begin DATA ENTRIES

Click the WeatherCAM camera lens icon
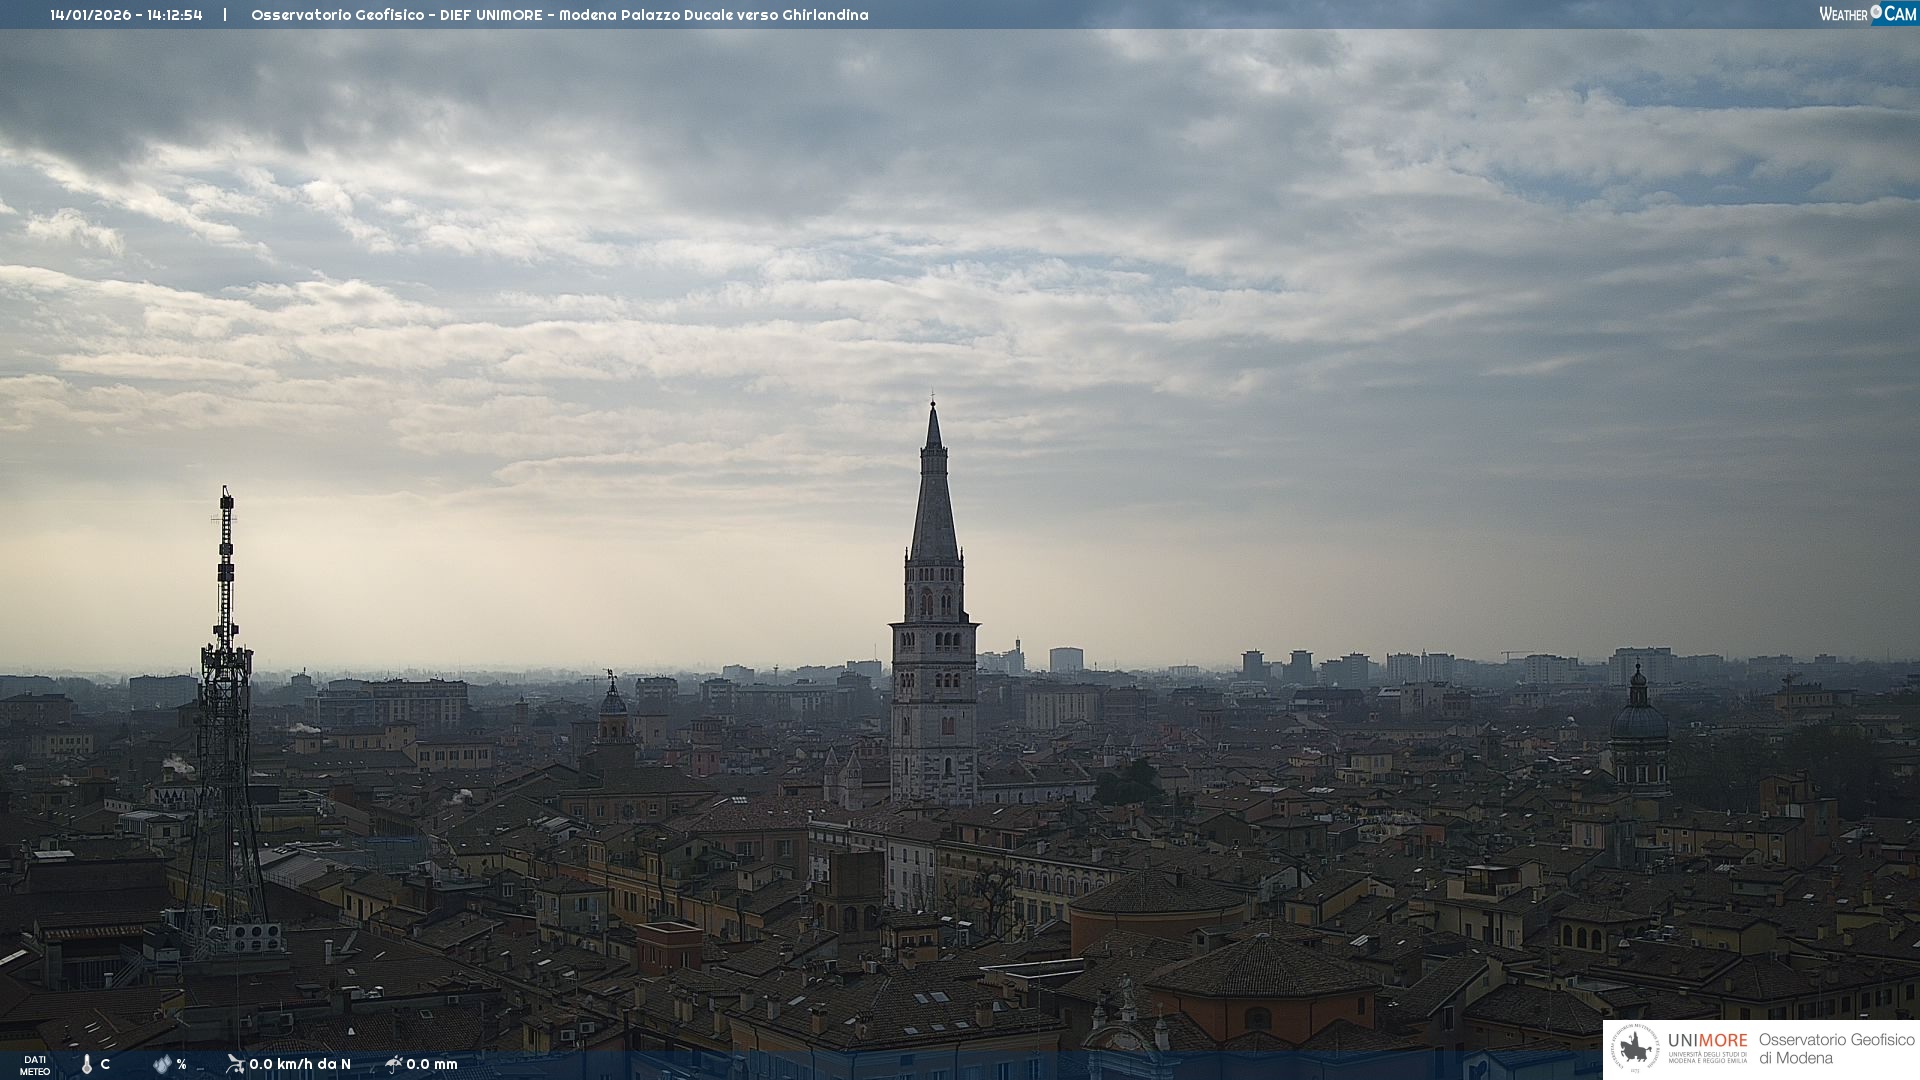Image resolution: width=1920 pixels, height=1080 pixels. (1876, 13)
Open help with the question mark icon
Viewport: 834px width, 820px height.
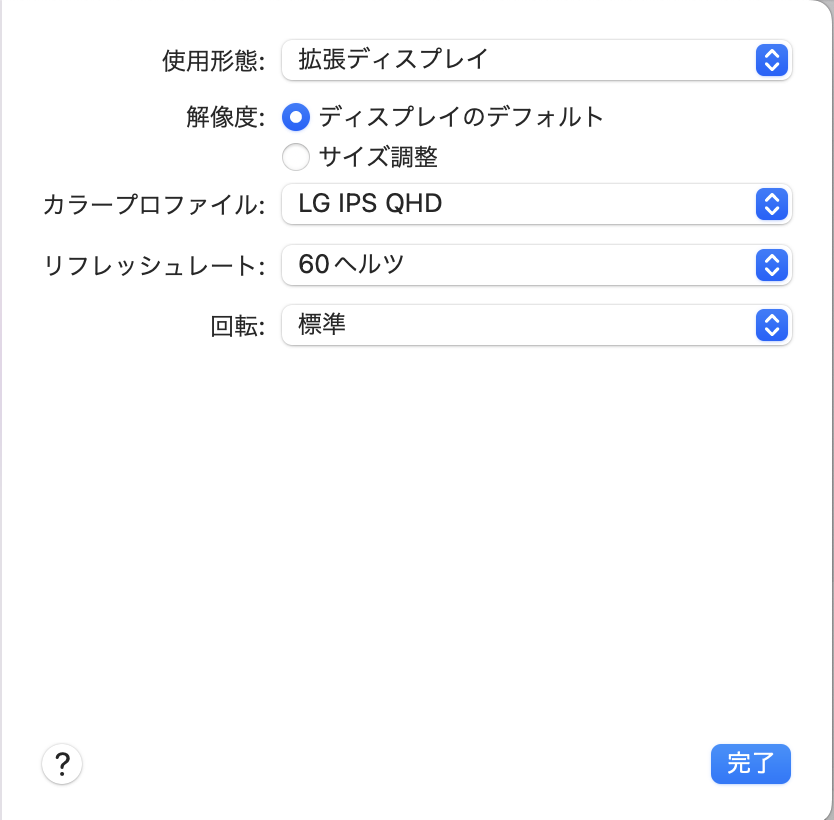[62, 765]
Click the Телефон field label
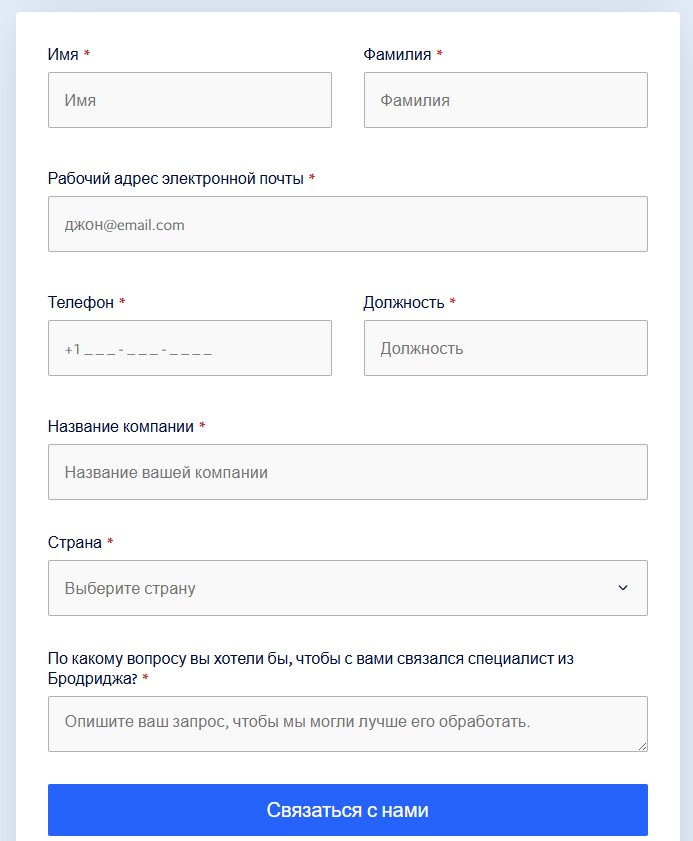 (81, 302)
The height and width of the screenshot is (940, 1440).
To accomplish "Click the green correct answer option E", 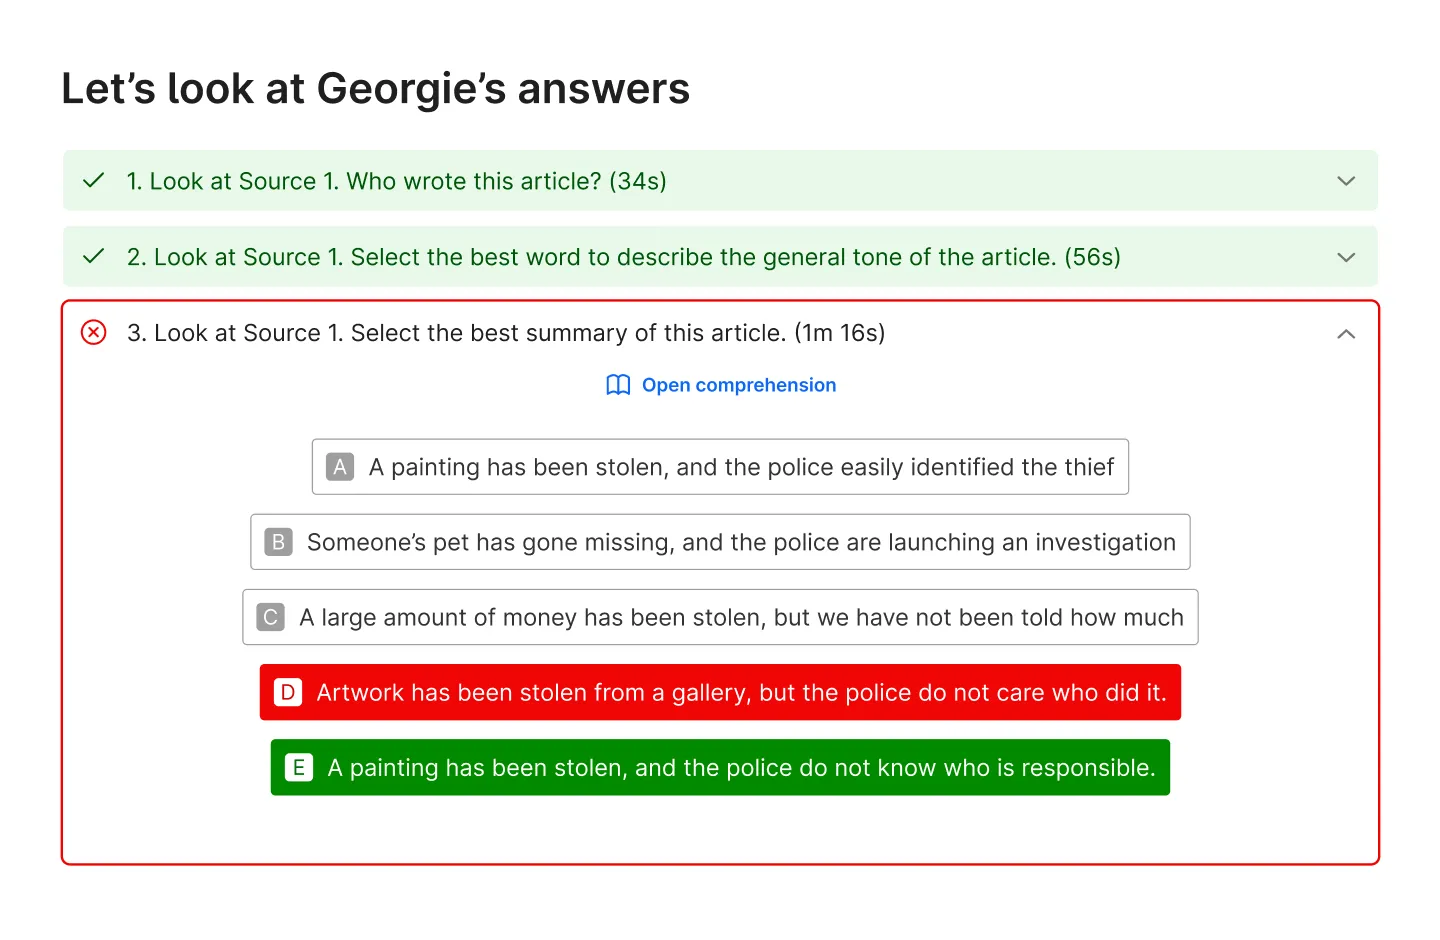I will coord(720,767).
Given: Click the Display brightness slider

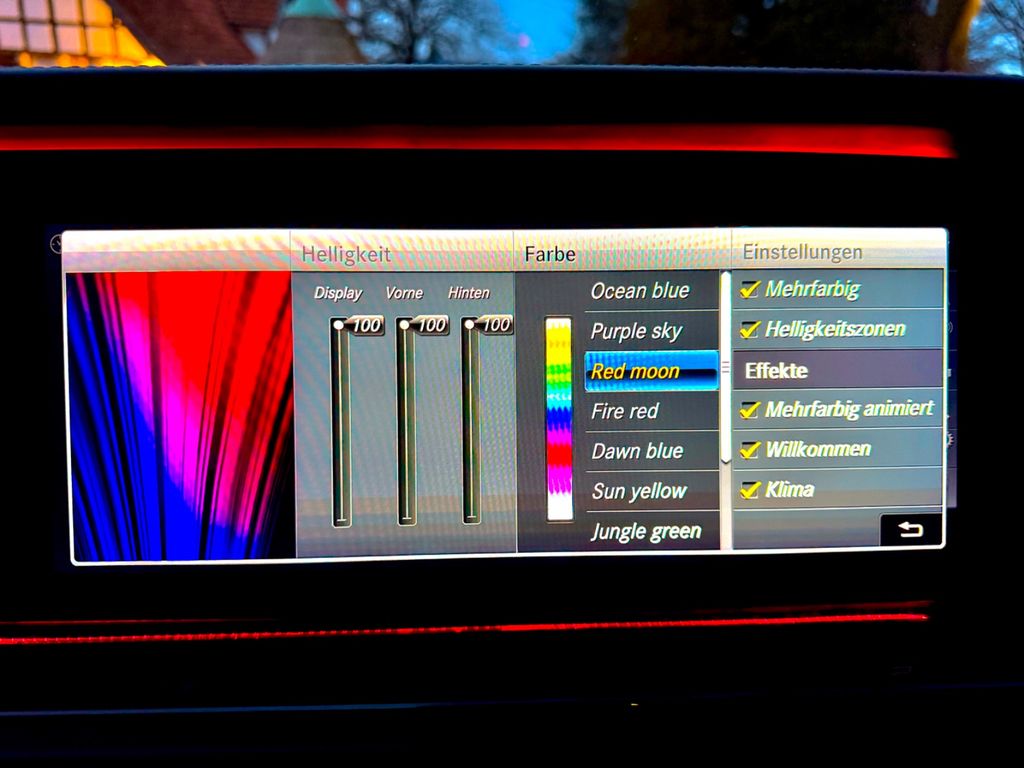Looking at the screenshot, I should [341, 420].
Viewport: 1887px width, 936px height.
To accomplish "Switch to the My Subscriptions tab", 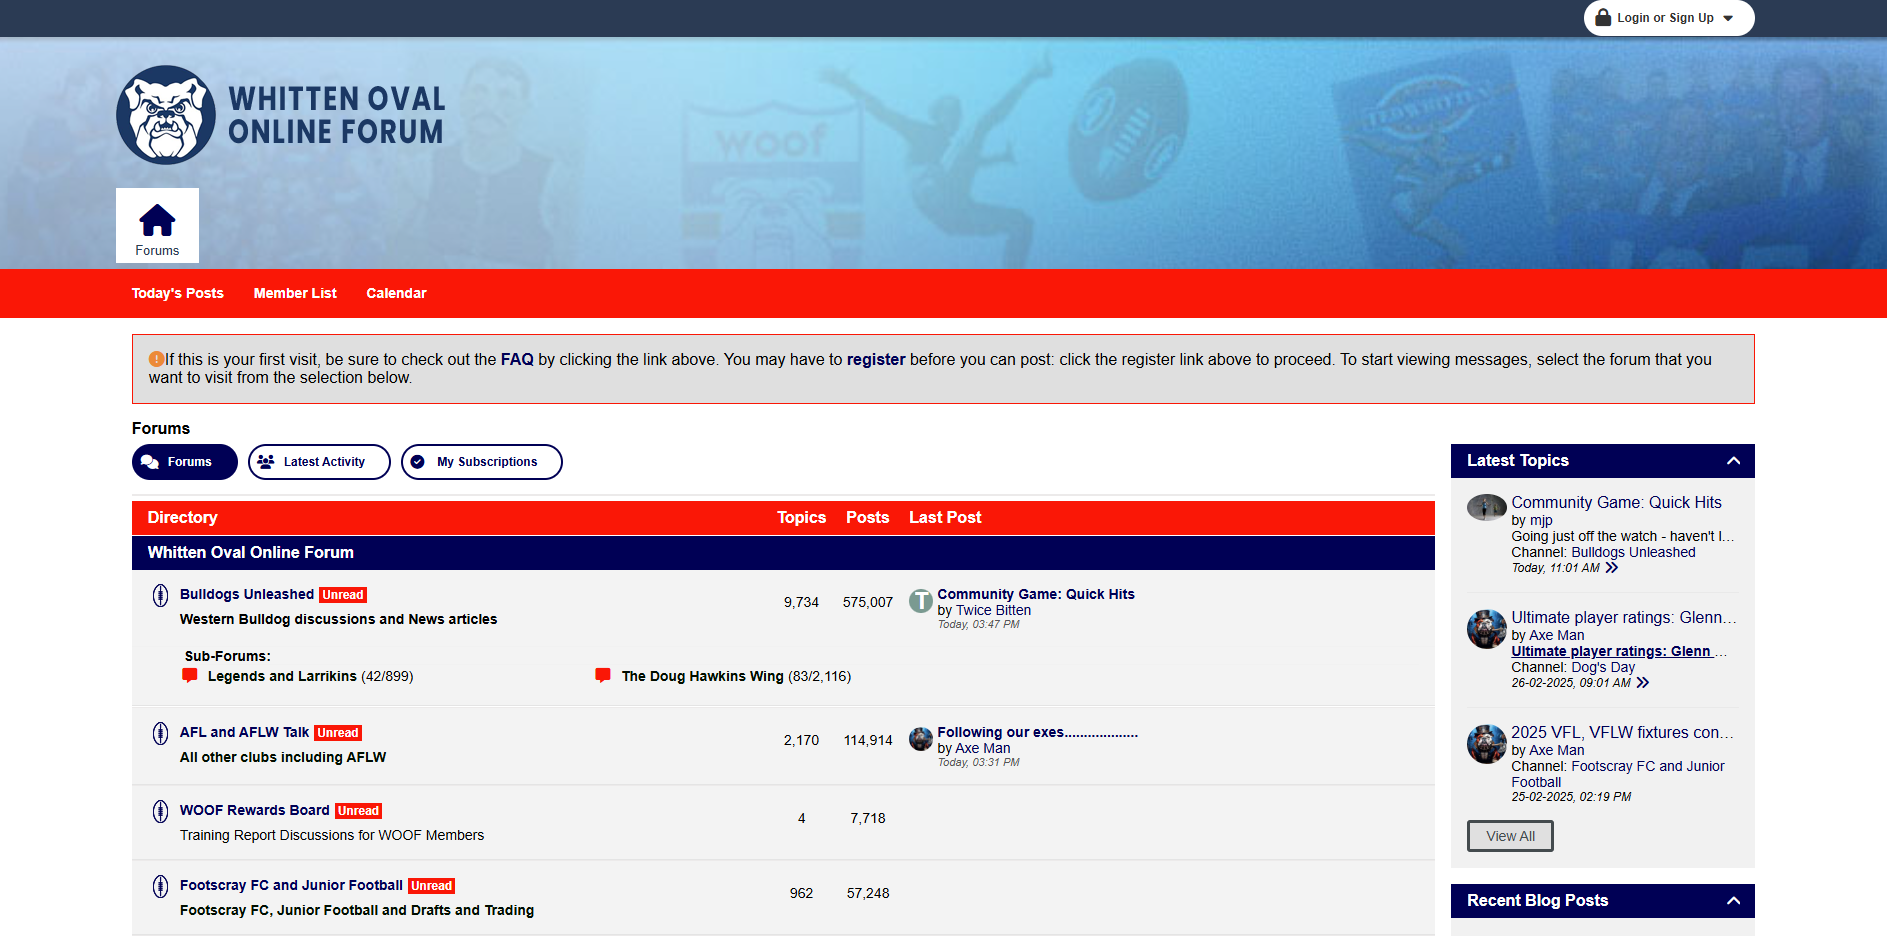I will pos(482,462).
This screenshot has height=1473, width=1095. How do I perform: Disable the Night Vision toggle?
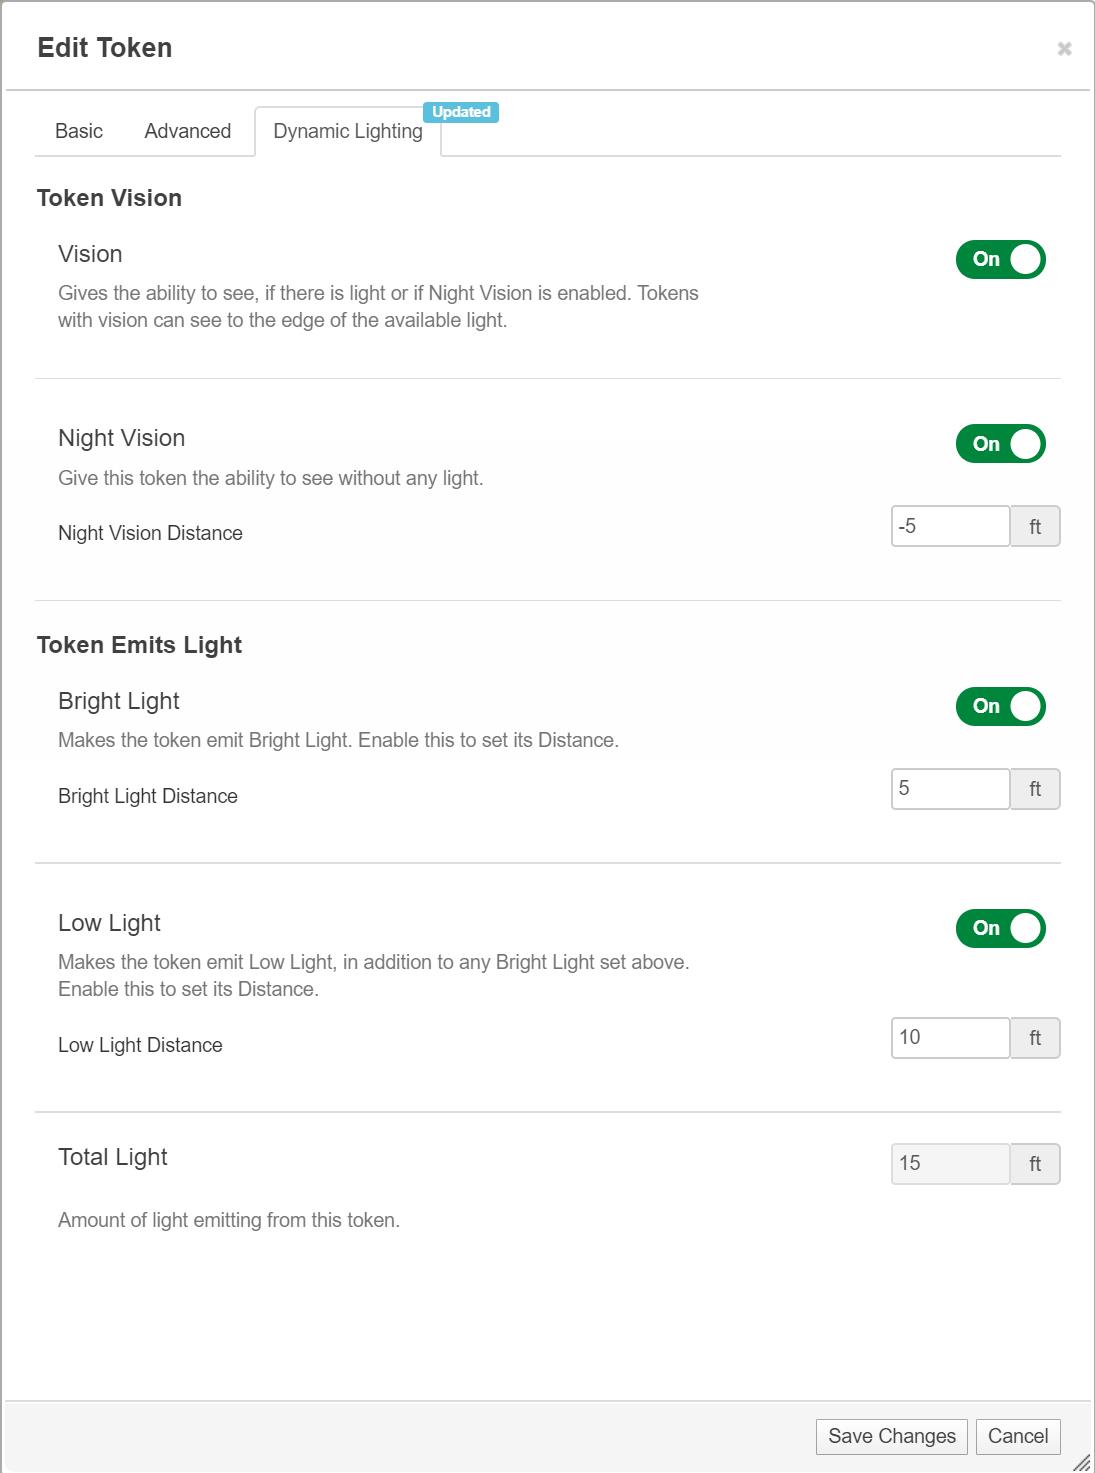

end DATA ENTRIES

Can you gather every line in the records above that contains the string "Viewport"? Count a match only when the case matches.

RESPONSE FOR THIS EXERCISE =
Viewport: 834px width, 820px height.
Viewport: 1887px width, 936px height.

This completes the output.